(Source records)
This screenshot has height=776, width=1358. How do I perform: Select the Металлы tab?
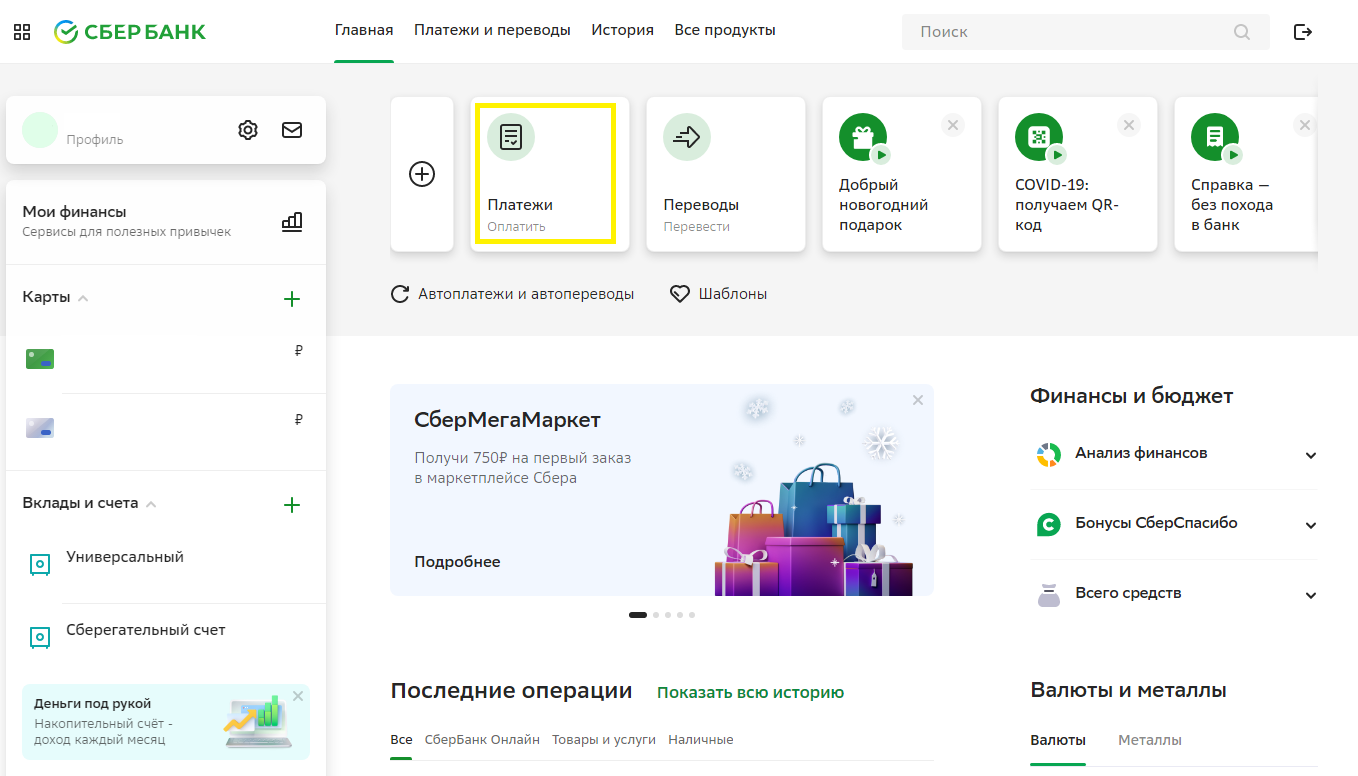pos(1149,740)
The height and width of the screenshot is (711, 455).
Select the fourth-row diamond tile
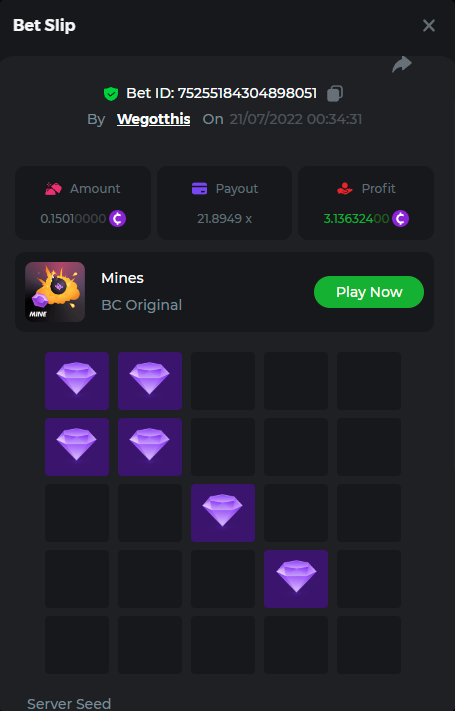[296, 579]
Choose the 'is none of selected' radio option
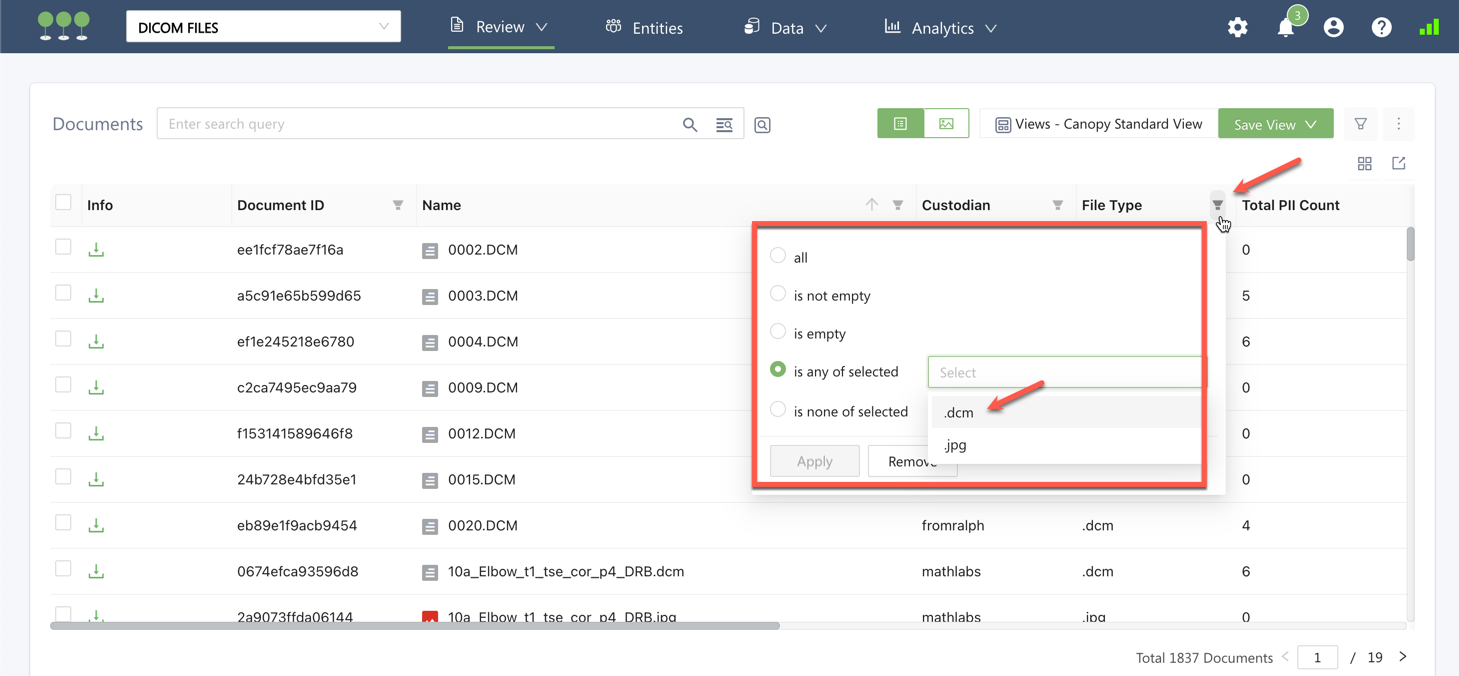The image size is (1459, 676). point(778,410)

§ **Instruction**
Print every line of the rows above verbatim, omitting the pictures.

§ **Expected output**
This screenshot has height=776, width=1358. How do I perform: Select the Металлы tab?
pos(1149,740)
The height and width of the screenshot is (711, 455).
Select the fourth-row diamond tile
[296, 579]
Choose the 'is none of selected' radio option
The image size is (1459, 676). point(778,410)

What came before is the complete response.